UV light therapy, also known as phototherapy, exposes the skin to specific wavelengths of ultraviolet light. There are two types of light therapy used to treat moderate to severe psoriasis: Ultraviolet B (UVB) and Ultraviolet A (UVA). UVB phototherapy uses light to inhibit the growth of skin cells in targeted areas and does not necessarily need to be combined with any other topical treatment. UVA, when used in conjunction with a light-sensitizing medication, slows excessive skin cell grown and can cause a significant clearing of symptoms as long as the treatment is administered on a regular basis. For mild cases of psoriasis, excimer and pulsed dye laser treatments are used when topical applications cease to be effective.
Excimer lasers emit a high intensity beam of UVB light. This form of UV light therapy treats chronic, localized psoriasis plaques. Though results vary, it takes four to ten sessions to properly gauge the skin’s response.
The pulsed dye laser uses a different frequency of light wave to treat chronic, localized psoriasis plaques. The laser destroys the blood vessels that contribute to the formation of the plaques, hindering or preventing new growth. Patients generally see improvement in six sessions. The side effect is minor bruising after the treatment. The advantage of light therapy over other more invasive methods is that it does not suppress the body’s immune response.
Psoriasis is a chronic autoimmune disease that commonly affects the skin and joints. The symptoms include red, scaly patches of skin. When the skin builds up on these areas, they turn silvery white. Severity varies from person to person, but generally falls into three categories. Mild cases affect less than three percent of the body, moderate affects three to ten percent and severe affects more than ten percent. There have been many treatments for psoriasis developed in the last ten years, from drugs that target T cells to UV light therapy, many of which are highly effective.

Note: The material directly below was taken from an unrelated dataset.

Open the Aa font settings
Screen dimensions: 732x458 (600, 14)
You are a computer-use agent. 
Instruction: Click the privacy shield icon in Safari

The type of treatment used depends on the severity of the condition, location and extent. Each technique carries with it a certain level of risk so age and attitude towards the risk are also taken into consideration. The effectiveness of each method varies from one patient to the next, so a trial and error approach is often needed to find the treatment that works best for an individual.
Topical treatments generally have the least potential for adverse reactions, so ointments will be tried before UV light therapy. If any treatment proves to be ineffective, other treatment options can be considered.